** Record excerpts follows **

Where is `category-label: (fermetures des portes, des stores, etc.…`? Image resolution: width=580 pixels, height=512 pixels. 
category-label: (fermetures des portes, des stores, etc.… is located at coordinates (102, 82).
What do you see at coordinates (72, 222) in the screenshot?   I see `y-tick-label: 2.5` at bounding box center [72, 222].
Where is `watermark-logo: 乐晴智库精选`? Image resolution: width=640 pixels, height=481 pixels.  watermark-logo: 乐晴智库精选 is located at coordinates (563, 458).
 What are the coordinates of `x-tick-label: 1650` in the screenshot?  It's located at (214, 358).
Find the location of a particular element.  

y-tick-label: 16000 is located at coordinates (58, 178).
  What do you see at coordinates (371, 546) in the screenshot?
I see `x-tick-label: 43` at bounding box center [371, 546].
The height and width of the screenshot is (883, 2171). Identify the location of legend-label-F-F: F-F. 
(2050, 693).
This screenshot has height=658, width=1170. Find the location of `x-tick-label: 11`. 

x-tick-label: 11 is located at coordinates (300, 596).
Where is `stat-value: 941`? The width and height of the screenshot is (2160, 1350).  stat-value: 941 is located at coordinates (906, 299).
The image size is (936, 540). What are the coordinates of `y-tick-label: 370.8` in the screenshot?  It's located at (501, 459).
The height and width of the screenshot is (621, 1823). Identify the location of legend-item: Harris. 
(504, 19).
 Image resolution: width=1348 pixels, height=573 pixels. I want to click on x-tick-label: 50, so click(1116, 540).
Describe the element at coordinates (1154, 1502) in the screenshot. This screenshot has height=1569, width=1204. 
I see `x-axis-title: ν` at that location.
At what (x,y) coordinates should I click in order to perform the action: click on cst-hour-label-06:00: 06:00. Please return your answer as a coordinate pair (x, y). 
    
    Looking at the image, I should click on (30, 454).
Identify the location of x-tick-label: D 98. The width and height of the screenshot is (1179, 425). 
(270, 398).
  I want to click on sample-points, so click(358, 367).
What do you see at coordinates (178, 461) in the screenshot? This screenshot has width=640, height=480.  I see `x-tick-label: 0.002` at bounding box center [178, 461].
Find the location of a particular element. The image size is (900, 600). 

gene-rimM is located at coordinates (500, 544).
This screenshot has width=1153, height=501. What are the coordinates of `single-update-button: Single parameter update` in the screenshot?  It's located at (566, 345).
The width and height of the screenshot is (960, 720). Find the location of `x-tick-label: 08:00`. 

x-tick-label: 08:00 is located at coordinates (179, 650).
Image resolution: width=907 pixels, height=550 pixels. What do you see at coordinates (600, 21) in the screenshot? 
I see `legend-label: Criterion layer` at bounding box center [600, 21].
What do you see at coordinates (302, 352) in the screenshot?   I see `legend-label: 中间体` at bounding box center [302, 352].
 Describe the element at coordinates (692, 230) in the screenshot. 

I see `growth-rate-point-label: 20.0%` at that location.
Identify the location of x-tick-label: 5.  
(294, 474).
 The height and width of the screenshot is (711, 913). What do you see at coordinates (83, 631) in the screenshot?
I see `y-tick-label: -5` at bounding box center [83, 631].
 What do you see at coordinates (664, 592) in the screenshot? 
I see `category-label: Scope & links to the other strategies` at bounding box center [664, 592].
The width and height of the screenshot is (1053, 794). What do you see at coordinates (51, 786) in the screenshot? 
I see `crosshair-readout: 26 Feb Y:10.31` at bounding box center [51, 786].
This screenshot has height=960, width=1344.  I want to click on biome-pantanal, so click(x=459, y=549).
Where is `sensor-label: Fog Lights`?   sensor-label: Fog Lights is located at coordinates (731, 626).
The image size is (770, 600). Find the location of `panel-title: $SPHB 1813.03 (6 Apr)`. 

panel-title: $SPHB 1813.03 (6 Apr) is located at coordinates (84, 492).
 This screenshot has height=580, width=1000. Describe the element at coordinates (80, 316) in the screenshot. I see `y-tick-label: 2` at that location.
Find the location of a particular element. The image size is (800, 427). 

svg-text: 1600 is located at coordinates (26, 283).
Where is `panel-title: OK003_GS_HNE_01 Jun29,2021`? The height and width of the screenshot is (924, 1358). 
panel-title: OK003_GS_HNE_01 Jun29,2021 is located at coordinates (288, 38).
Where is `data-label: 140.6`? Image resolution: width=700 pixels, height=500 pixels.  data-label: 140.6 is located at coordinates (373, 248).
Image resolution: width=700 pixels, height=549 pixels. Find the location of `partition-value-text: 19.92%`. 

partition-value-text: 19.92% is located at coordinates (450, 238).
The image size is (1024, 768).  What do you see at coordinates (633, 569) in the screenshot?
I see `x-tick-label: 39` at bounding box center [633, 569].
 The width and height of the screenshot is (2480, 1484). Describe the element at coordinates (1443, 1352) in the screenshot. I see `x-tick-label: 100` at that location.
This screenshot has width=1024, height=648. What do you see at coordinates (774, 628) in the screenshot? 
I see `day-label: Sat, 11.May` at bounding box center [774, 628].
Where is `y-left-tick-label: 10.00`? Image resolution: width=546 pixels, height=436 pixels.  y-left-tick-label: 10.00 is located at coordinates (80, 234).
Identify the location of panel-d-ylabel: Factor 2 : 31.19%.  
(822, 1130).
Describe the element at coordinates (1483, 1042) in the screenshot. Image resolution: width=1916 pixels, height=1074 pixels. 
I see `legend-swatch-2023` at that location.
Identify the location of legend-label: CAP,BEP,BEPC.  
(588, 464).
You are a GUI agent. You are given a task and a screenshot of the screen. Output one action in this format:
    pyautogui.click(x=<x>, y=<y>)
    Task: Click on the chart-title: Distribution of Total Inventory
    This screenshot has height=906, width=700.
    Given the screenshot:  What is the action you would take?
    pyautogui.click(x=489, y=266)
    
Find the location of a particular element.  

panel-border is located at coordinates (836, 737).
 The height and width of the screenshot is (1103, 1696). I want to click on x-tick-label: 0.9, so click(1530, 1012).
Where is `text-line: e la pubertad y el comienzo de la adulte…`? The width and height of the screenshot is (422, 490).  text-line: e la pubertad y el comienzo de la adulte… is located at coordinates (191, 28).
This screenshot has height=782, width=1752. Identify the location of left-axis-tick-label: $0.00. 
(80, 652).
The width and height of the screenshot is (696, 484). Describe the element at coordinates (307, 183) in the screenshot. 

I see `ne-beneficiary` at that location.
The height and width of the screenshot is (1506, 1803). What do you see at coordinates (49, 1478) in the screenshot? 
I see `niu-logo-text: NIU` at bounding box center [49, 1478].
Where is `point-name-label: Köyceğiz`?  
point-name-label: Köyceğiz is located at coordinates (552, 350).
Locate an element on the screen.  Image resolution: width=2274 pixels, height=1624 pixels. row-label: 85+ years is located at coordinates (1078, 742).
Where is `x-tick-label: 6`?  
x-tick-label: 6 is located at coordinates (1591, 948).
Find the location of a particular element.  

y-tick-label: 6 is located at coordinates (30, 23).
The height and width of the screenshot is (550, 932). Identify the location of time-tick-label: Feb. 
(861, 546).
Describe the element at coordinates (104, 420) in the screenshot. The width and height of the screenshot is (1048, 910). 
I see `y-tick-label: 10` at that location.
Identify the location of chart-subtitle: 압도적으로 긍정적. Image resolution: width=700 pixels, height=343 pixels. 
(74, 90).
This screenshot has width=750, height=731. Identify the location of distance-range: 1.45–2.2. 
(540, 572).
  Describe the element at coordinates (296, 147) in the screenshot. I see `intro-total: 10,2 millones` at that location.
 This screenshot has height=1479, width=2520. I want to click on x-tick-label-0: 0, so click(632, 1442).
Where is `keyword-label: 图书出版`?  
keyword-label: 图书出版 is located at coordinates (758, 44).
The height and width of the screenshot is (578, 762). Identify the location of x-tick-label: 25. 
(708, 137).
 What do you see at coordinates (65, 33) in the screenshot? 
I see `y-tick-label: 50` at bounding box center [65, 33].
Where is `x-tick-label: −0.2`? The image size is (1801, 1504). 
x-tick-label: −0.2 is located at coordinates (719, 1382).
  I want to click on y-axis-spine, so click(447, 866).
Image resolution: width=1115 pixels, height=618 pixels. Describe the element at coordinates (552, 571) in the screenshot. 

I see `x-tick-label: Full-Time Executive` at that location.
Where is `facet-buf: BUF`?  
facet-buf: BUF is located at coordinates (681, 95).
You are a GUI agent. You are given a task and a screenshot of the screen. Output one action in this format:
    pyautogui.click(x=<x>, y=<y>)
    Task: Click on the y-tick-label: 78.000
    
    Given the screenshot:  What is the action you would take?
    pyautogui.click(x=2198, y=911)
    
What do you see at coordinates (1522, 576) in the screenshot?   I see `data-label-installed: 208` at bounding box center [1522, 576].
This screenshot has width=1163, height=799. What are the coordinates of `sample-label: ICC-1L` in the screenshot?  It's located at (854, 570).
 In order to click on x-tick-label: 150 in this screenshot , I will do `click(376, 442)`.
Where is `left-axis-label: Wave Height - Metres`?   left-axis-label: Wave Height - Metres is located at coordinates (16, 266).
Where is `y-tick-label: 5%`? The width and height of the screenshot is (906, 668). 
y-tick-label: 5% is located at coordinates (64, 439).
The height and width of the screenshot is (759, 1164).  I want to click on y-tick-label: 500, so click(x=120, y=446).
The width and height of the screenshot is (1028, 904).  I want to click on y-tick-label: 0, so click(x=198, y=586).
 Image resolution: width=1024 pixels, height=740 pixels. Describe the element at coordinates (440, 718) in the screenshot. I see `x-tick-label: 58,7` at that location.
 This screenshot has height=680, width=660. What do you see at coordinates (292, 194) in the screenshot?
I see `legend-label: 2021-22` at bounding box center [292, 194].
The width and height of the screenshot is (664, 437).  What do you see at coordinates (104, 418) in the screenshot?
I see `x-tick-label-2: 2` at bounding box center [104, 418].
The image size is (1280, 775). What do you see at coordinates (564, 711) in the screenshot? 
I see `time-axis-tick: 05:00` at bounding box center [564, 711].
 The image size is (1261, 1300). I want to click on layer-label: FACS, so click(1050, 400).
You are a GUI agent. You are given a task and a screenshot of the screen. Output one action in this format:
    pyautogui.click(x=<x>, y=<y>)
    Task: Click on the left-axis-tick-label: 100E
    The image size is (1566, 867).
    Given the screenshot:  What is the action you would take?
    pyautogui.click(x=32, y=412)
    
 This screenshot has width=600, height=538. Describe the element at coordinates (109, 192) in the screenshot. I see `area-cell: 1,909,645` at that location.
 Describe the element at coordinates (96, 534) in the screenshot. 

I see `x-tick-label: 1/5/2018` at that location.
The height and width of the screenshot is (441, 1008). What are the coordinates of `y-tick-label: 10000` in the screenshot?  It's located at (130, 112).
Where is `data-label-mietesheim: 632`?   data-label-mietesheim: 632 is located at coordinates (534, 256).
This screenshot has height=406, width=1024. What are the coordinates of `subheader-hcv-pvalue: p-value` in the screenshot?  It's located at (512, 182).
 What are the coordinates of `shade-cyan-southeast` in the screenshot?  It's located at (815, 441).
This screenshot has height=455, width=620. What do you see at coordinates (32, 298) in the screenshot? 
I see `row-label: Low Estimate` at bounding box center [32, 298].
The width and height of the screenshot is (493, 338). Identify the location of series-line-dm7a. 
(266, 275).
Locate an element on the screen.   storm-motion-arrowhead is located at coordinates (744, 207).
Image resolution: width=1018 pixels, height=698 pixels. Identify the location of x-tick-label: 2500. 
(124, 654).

** End of Record excerpts **

# Directive:
Arrange the items above, from the line containing "The width and height of the screenshot is (960, 720)." through the line containing "center [83, 631].", as a Markdown table. Use the columns Row and Line, and leave out blank lines.

# Result of this task:
| Row | Line |
|---|---|
| 1 | The width and height of the screenshot is (960, 720). Find the location of `x-tick-label: 08:00`.  |
| 2 | x-tick-label: 08:00 is located at coordinates (179, 650). |
| 3 | Image resolution: width=907 pixels, height=550 pixels. What do you see at coordinates (600, 21) in the screenshot?  |
| 4 | I see `legend-label: Criterion layer` at bounding box center [600, 21]. |
| 5 | What do you see at coordinates (302, 352) in the screenshot?   I see `legend-label: 中间体` at bounding box center [302, 352]. |
| 6 |  Describe the element at coordinates (692, 230) in the screenshot.  |
| 7 | I see `growth-rate-point-label: 20.0%` at that location. |
| 8 | Identify the location of x-tick-label: 5.   |
| 9 | (294, 474). |
| 10 |  The height and width of the screenshot is (711, 913). What do you see at coordinates (83, 631) in the screenshot? |
| 11 | I see `y-tick-label: -5` at bounding box center [83, 631]. |